Week 10 Discussion

Haiding Luo

2023 11 13

Part 1.

library(ggplot2)
x <- seq(-5, 5, length.out = 150)


data_normal <- data.frame(x = x, y = dnorm(x), distribution = 'Normal')


data_2 <- data.frame(x = x, y = dt(x, df = 2), distribution = 't (df=2)')
data_5 <- data.frame(x = x, y = dt(x, df = 5), distribution = 't (df=5)')
data_15 <- data.frame(x = x, y = dt(x, df = 15), distribution = 't (df=15)')
data_30 <- data.frame(x = x, y = dt(x, df = 30), distribution = 't (df=30)')
data_120 <- data.frame(x = x, y = dt(x, df = 120), distribution = 't (df=120)')

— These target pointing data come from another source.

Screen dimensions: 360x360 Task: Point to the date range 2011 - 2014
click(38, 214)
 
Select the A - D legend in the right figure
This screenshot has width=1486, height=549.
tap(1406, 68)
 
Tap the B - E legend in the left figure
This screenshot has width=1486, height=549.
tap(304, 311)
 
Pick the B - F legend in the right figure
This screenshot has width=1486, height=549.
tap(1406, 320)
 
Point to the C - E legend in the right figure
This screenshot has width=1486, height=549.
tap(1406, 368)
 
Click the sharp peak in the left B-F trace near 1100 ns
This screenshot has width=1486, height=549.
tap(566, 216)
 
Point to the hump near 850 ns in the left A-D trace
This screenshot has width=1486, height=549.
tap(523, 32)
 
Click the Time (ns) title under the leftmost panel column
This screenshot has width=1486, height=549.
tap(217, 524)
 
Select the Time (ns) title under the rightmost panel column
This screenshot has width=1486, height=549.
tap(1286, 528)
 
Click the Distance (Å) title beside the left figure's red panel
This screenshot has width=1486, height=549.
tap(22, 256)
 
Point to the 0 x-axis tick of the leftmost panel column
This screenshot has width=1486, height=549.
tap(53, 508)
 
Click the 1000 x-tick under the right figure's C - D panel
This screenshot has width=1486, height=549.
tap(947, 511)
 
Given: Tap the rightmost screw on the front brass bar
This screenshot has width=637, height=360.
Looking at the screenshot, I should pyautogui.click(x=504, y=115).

data_all <- rbind(data_normal, data_2, data_5, data_15, data_30, data_120)

ggplot(data_all, aes(x = x, y = y, color = distribution)) +
  geom_line() +
  theme_minimal() +
  labs(title = "Normal Distribution vs. t-Distributions",
       x = "Value",
       y = "Density")

Part 2.

library(ggplot2)
set.seed(123)
mu <- 108
sigma <- 7.2


data_values <- rnorm(n = 1000, mean = mu, sd = sigma)

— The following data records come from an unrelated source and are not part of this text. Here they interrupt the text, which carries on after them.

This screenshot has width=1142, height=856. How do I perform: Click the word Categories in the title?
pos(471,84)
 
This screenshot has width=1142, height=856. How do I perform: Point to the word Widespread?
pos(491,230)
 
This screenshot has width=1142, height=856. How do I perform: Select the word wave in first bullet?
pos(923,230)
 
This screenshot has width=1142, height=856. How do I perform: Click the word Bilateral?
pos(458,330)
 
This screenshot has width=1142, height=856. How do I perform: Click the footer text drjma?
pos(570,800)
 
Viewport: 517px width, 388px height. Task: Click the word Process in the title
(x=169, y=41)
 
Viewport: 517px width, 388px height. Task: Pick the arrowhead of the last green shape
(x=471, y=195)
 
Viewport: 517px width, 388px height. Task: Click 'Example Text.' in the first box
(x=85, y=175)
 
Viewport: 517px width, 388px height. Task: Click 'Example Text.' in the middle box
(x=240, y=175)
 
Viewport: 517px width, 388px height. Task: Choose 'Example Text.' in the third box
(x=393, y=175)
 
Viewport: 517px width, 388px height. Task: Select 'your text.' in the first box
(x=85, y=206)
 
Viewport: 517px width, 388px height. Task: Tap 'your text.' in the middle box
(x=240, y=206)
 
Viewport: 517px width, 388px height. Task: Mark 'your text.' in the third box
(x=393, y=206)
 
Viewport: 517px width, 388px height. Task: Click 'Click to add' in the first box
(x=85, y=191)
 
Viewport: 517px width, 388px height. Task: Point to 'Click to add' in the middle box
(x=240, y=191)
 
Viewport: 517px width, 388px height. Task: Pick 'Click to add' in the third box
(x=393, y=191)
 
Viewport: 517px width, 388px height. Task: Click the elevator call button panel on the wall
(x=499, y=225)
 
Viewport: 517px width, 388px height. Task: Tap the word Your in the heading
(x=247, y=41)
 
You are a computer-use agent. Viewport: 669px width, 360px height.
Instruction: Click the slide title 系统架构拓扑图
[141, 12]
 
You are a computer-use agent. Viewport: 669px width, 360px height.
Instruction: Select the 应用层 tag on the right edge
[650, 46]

z_scores <- (data_values - mu) / sigma

data_normal <- data.frame(Value = data_values, Type = 'Normal Distribution')
data_z <- data.frame(Value = z_scores, Type = 'Z Score Distribution')
data_all <- rbind(data_normal, data_z)

ggplot(data_all, aes(x = Value)) +
  geom_histogram(binwidth = 0.5, fill = "green", alpha = 0.7) +
  facet_wrap(~ Type, scales = "free") +
  theme_minimal() +
  labs(title = "Comparison of Normal Data and Z Score Distribution",
       x = "Value",
       y = "Density")

I think they have the same distributional shape based on the graph above, Z-score doesn’t change the shape of the distribution.

Part 3.

The p-value in statistics measures the relationship between observed data and a hypothesis. It is a probability, ranging from 0 to 1, indicating the likelihood of the observed results under the hypothesis. A small p-value suggests the observed results may be due to the hypothesis being tested, leading to doubts about the hypothesis’ truth. Conversely, a large p-value implies the results are consistent with the hypothesis, indicating insufficient evidence to reject it. The p-value is key in determining the statistical significance of hypothesis testing.